Gravitational potential energy between an object and Earth comes down to three key things: how much stuff you're dealing with (mass), how high it is (height), and how strong gravity is at that spot (g). Put these together and you get the classic GPE = mgh formula, where m is your object's mass, g is 9.8 m/s² at Earth's surface, and h is how far up it is.
What two factors affect how much gravitational potential energy an object-Earth system has?
Mass and height above your chosen reference point matter most. Bigger objects and higher positions mean more gravitational potential energy—simple as that.

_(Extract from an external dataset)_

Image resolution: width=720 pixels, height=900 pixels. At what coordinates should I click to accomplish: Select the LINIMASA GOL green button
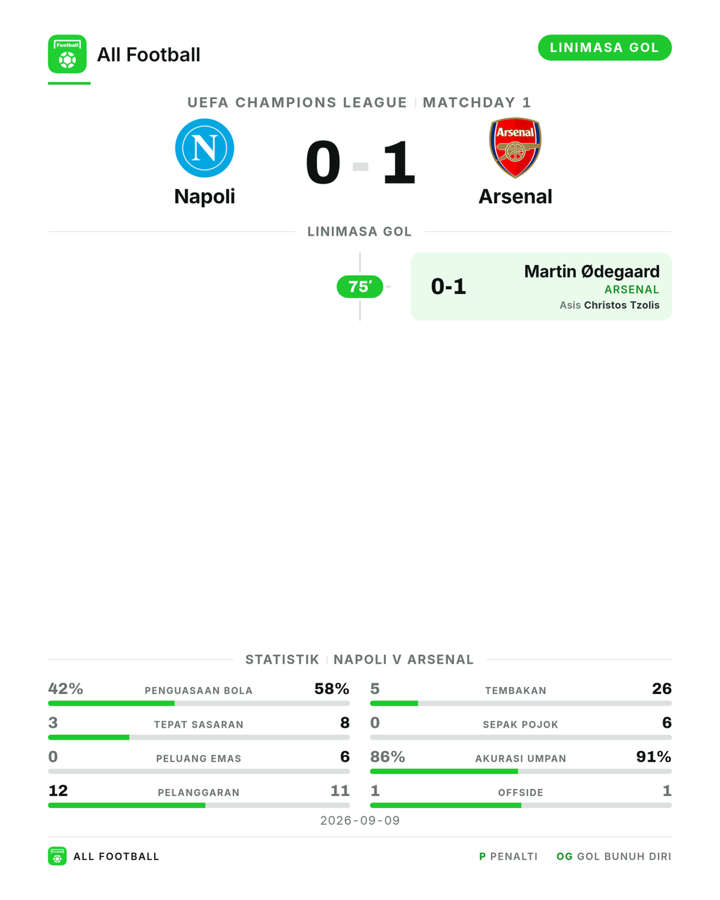point(605,48)
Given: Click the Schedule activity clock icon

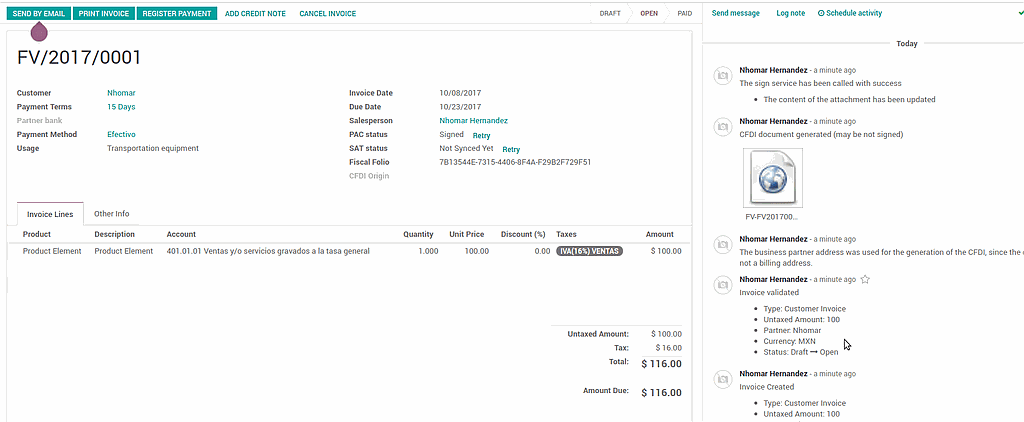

Take a 10 kg dumbbell. Move it from the floor to a 1-meter shelf, and you've just added about 98 joules of potential energy (that's mgh in action with g ≈ 9.8 m/s²). Earth's gravity pulls everything toward its center, so height is always measured from some reference—usually Earth's surface or sea level. Double either the mass or the height (keeping g constant), and you double the energy. No rocket science required.
What are two factors that determine an object’s gravitational potential energy quizlet-style?
Weight and height relative to a reference point. Weight is just mass times gravity (weight = mg), so it's really the same factors dressed up differently.
When you lift something, you're banking potential energy it can release later—like that satisfying moment when a book topples a glass off your desk. A 5 kg rock on a 10-meter cliff has way more GPE than the same rock at sea level, even though it's the same rock. Most problems use Earth's surface as the zero point, but if you're dealing with space or deep underground, your reference shifts and so does the GPE calculation.